UK: School cuts website shows parents the impact of Tory policy on their children
UK/November 07, 2022/Toby Helm/Source: https://www.theguardian.com/
Teaching unions revamp site with official data on every school in England and Wales to show education funding
Tens of millions of parents will, from April next year, be able to see the precise level of budget cuts hitting the state schools their children attend, thanks to an information campaign by teaching unions.
The planned cuts to be imposed on every school in England and Wales – with figures detailing what this amounts to per pupil – will be available on a revamped version of the school cuts website, run by the unions and to be unveiled this week.
At present the site gives only retrospective data, for the financial year 2021-22. But in the hope of getting parents to pressurise their MPs on the issue before the next general election, the National Education Union (NEU), with support from the National Association of Head Teachers (NAHT) and Association of School and College Leaders (ASCL), will launch a new site showing data for the year ahead.
The unions will also put out social media posts showing the level of cuts forecast to hit schools in the constituencies represented by prime minister Rishi Sunak, chancellor Jeremy Hunt and education secretary Gillian Keegan.
In Sunak’s Richmond constituency, in North Yorkshire, unions say four schools will lose more than £100,000 in the year from April 2023, with 40 seeing reductions of more than £100 per pupil.

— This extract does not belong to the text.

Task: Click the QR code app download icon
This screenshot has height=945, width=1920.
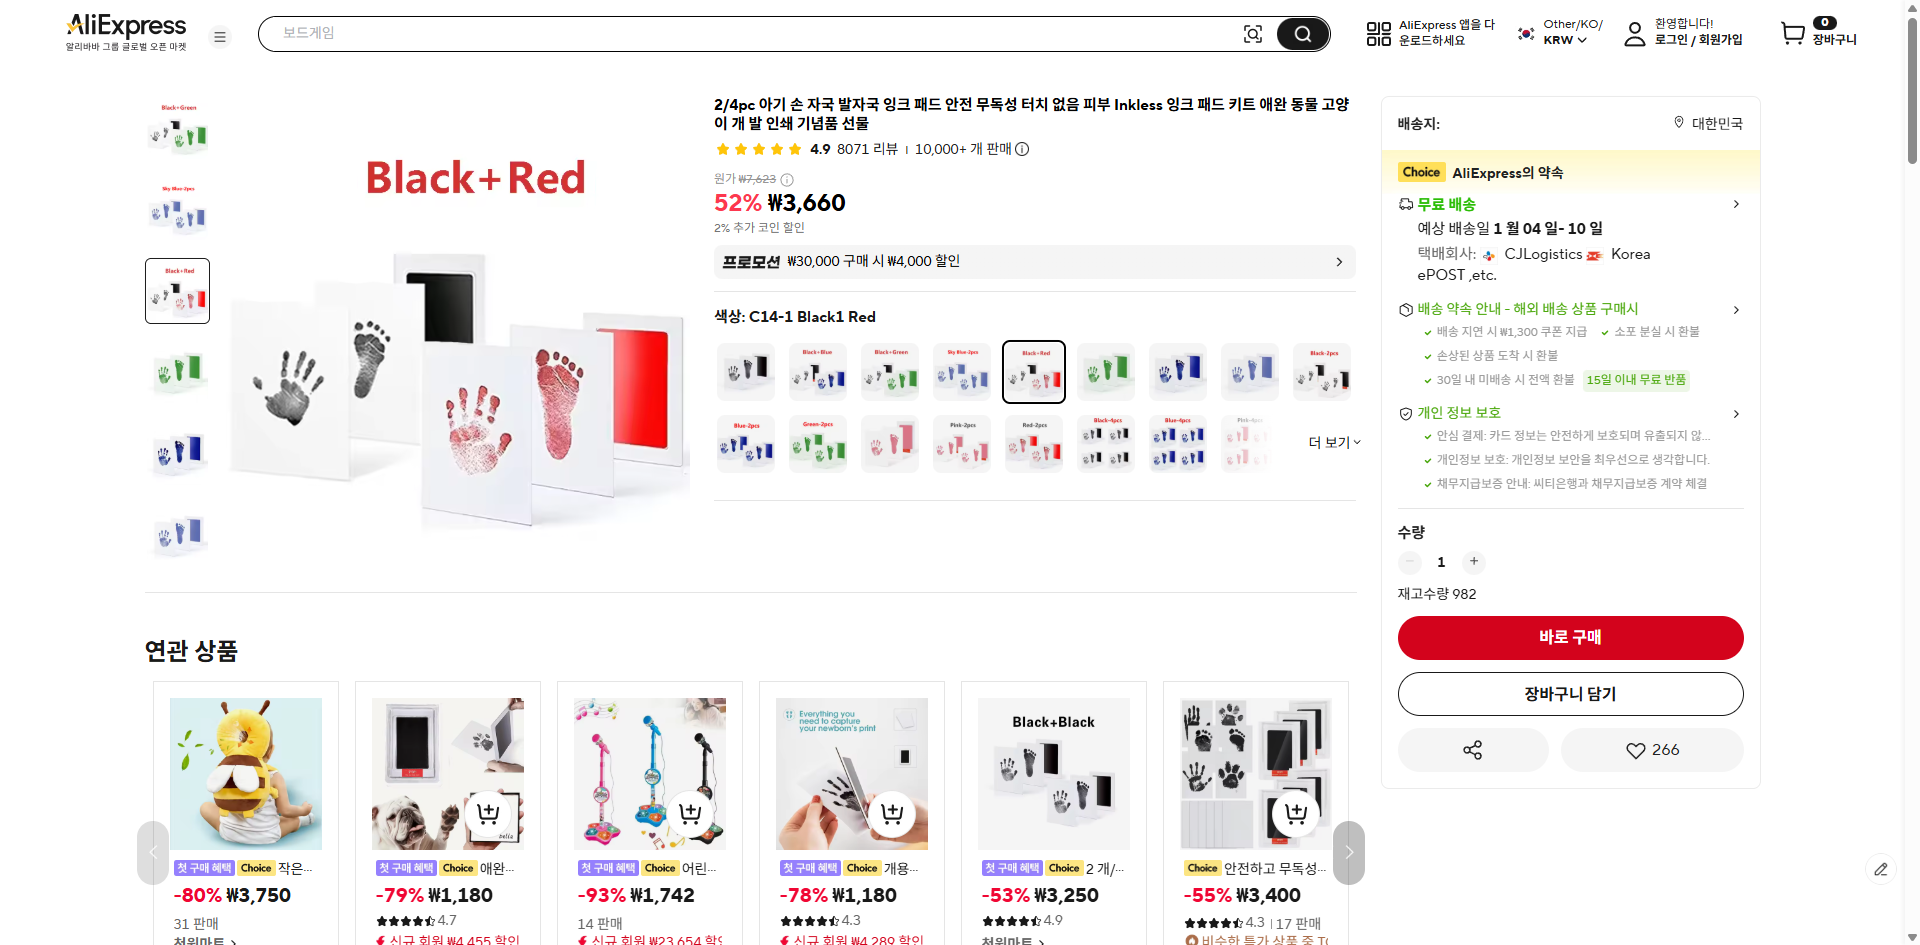Action: pos(1378,34)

About 75% of schools in the constituency face some cuts.
The unions say the calculations are based on official but not easily available government data on schools funding from the last comprehensive spending review. They have also factored in inflation predictions from the Bank of England and conservative estimates of increases in schools’ costs, such as a 2% rise in teachers’ pay and higher energy bills.
The unions say the data has been independently verified by leading economists, who conclude it is reliable. If funding changes that affect school budgets are made in Hunt’s financial statement on 17 November, the data will be immediately adjusted.
The unions’ latest initiative comes after Hunt made it clear that all departments, including education, would be expected to make cuts as part of the government’s debt reduction plan.
On Saturday Sunak told the Times that he had to be honest with people about the economic challenges ahead, particularly the need to bring down borrowing and inflation. He said: “It’s not leadership to pretend there is some easy, short-term fix … I’d rather be honest with people about what it’s going to take to get us to the place we need to get to.”
As recently reported by the Observer, nine out of 10 schools in England expect to have run out of money by the next school year as the enormous burden of increased energy and salary bills takes its toll.
The NAHT says 50% of heads believe their school will be in deficit this year, with almost all expecting to be in the red by next September, when their reserves run out.
Many headteachers working in sub-standard and even dangerous school buildings also fear that promises of funding for rebuilding and renovation could fall victim to cuts in the allocation for school capital projects.
A Department for Education report on the state of schools and their buildings has been delayed. Emails leaked to the Observer earlier this year showed that the dangerous state of many schools was one of the biggest concerns inside the department – and that officials were pressing for more Treasury money to fund rebuilds.
DfE staff called for the Treasury to urgently make extra billions available to increase the number of school rebuilding projects from 50 a year to more than 300.
James Bowen, head of policy at the NAHT, said: “The government needs to accelerate the school rebuilding programme. On current plans to rebuild 50 schools a year, it will take over 440 years to repair and replace all schools. This is woefully inadequate.
“There are now parts of the school estate that are in a dangerous state of repair. The Department for Education assessed the condition of nearly all schools in England between 2017 and 2019. It is only right that there is now full disclosure of what was discovered. Parents and school staff deserve to know the risk.”
The DfE said it would be issuing a report on the state of school buildings by the end of the year. It added: “Since 2015, we have allocated over £13bn to improve the condition of school buildings and facilities, including £1.8bn this financial year.”